Some physicians may regard it as irresponsible to advocate use of a medicine on the basis of case reports, which are sometimes disparaged as merely "anecdotal" evidence which counts apparent successes and ignore apparent failures. That would be a serious problem only if cannabis were a dangerous drug. The years of effort devoted to showing that marihuana is exceedingly dangerous have proved the opposite. It is safer, with fewer serious side effects, than most prescription medicines, and far less addictive or subject to abuse than many drugs now used as muscle relaxants, hypnotics, and analgesics.
Thus cannabis should be made available even if only a few patients could get relief from it, because the risks would be so small. For example, as I mentioned, many patients with multiple sclerosis find that cannabis reduces their muscle spasms and pain. A physician may not be sure that such a patient will get more relief from marihuana than from the standard drugs baclofen, dantrolene, and diazepam -- all of which are potentially dangerous or addictive -- but it is almost certain that a serious toxic reaction to marihuana will not occur. Therefore the potential benefit is much greater than any potential risk.
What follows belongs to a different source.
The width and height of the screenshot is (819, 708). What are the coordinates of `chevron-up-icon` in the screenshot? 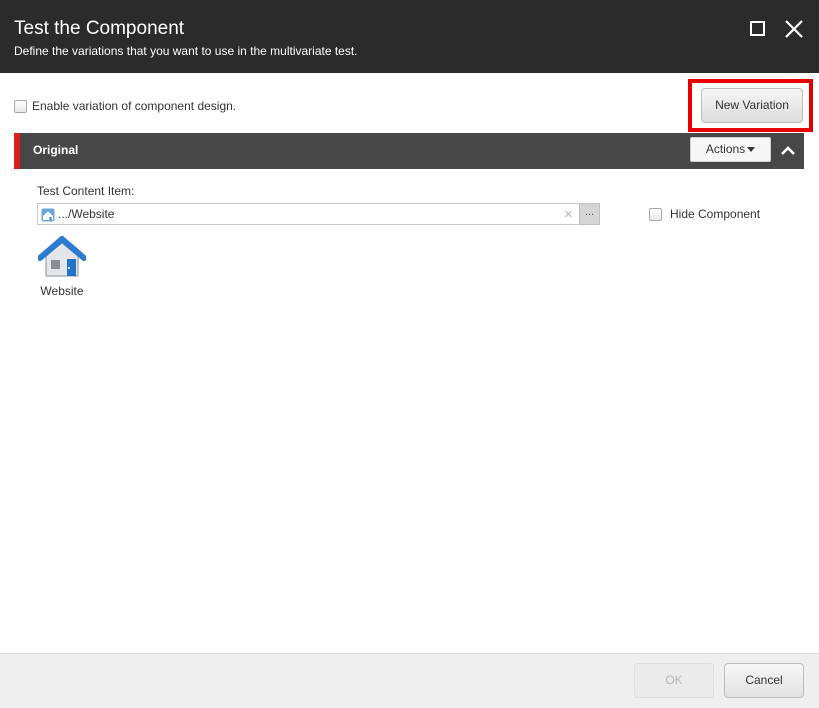 It's located at (788, 150).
During the past few years, the medical uses of marihuana have become increasingly clear to many physicians and patients, and the number of people with direct experience of these uses has been growing. Therefore the discussion is now turning from whether cannabis is an effective medicine to how it should be made available. It is essential to relax legal restrictions that prevent physicians and patients from achieving a workable accommodation that takes into account the needs of suffering people. H.R. 1782 (the Medical Use of Marihuana Act) is a worthwhile move in that direction because it gets the federal government out of the way and allows the states to experiment with their own solutions to the problem. I strongly urge that you pass this law.